- Opening Delimiter -

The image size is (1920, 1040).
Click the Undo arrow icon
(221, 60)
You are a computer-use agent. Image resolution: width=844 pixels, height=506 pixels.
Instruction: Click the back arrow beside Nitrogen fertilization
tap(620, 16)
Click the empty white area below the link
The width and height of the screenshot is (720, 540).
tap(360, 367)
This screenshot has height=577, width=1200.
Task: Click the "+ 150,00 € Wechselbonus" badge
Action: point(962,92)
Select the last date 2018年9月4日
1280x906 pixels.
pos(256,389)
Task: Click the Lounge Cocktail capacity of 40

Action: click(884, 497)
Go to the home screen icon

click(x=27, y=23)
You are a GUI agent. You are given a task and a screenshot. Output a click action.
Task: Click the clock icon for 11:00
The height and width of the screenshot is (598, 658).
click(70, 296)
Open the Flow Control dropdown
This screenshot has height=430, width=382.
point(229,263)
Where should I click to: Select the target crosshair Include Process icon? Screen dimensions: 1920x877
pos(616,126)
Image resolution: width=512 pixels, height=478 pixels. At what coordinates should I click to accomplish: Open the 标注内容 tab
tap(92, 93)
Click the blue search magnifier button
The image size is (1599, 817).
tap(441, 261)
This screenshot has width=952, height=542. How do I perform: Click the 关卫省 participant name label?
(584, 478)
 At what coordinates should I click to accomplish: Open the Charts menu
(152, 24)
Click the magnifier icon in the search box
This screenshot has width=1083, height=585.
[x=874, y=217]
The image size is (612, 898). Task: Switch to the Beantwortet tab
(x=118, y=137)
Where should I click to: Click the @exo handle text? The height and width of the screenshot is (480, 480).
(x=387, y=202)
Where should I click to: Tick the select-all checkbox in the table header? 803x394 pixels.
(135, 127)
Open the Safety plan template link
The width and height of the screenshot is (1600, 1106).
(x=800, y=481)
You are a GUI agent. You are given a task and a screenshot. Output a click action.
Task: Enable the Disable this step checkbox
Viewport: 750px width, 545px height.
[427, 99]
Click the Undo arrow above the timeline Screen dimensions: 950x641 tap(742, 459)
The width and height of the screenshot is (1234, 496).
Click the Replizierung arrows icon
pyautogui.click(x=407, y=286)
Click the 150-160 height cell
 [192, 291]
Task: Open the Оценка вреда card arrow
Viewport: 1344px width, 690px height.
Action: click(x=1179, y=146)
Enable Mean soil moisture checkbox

- Closing Delimiter -

> [ACTION ITEM]
A reply that repeats all the data exactly is required.

> [ANSWER SECTION]
The image size is (1920, 1040).
Click the Undo arrow icon
(221, 60)
You are a computer-use agent. Image resolution: width=844 pixels, height=506 pixels.
Instruction: Click the back arrow beside Nitrogen fertilization
tap(620, 16)
Click the empty white area below the link
The width and height of the screenshot is (720, 540).
tap(360, 367)
This screenshot has height=577, width=1200.
Task: Click the "+ 150,00 € Wechselbonus" badge
Action: point(962,92)
Select the last date 2018年9月4日
1280x906 pixels.
pos(256,389)
Task: Click the Lounge Cocktail capacity of 40

Action: click(884, 497)
Go to the home screen icon

click(x=27, y=23)
You are a GUI agent. You are given a task and a screenshot. Output a click action.
Task: Click the clock icon for 11:00
The height and width of the screenshot is (598, 658).
click(70, 296)
Open the Flow Control dropdown
This screenshot has height=430, width=382.
point(229,263)
Where should I click to: Select the target crosshair Include Process icon? Screen dimensions: 1920x877
pos(616,126)
Image resolution: width=512 pixels, height=478 pixels. At what coordinates should I click to accomplish: Open the 标注内容 tab
tap(92, 93)
Click the blue search magnifier button
The image size is (1599, 817).
tap(441, 261)
This screenshot has width=952, height=542. How do I perform: Click the 关卫省 participant name label?
(584, 478)
 At what coordinates should I click to accomplish: Open the Charts menu
(152, 24)
Click the magnifier icon in the search box
This screenshot has width=1083, height=585.
[x=874, y=217]
The image size is (612, 898). Task: Switch to the Beantwortet tab
(x=118, y=137)
Where should I click to: Click the @exo handle text? The height and width of the screenshot is (480, 480).
(x=387, y=202)
Where should I click to: Tick the select-all checkbox in the table header? 803x394 pixels.
(135, 127)
Open the Safety plan template link
The width and height of the screenshot is (1600, 1106).
(x=800, y=481)
You are a GUI agent. You are given a task and a screenshot. Output a click action.
Task: Enable the Disable this step checkbox
Viewport: 750px width, 545px height.
[427, 99]
Click the Undo arrow above the timeline Screen dimensions: 950x641 tap(742, 459)
The width and height of the screenshot is (1234, 496).
Click the Replizierung arrows icon
pyautogui.click(x=407, y=286)
Click the 150-160 height cell
 [192, 291]
Task: Open the Оценка вреда card arrow
Viewport: 1344px width, 690px height.
Action: click(x=1179, y=146)
Enable Mean soil moisture checkbox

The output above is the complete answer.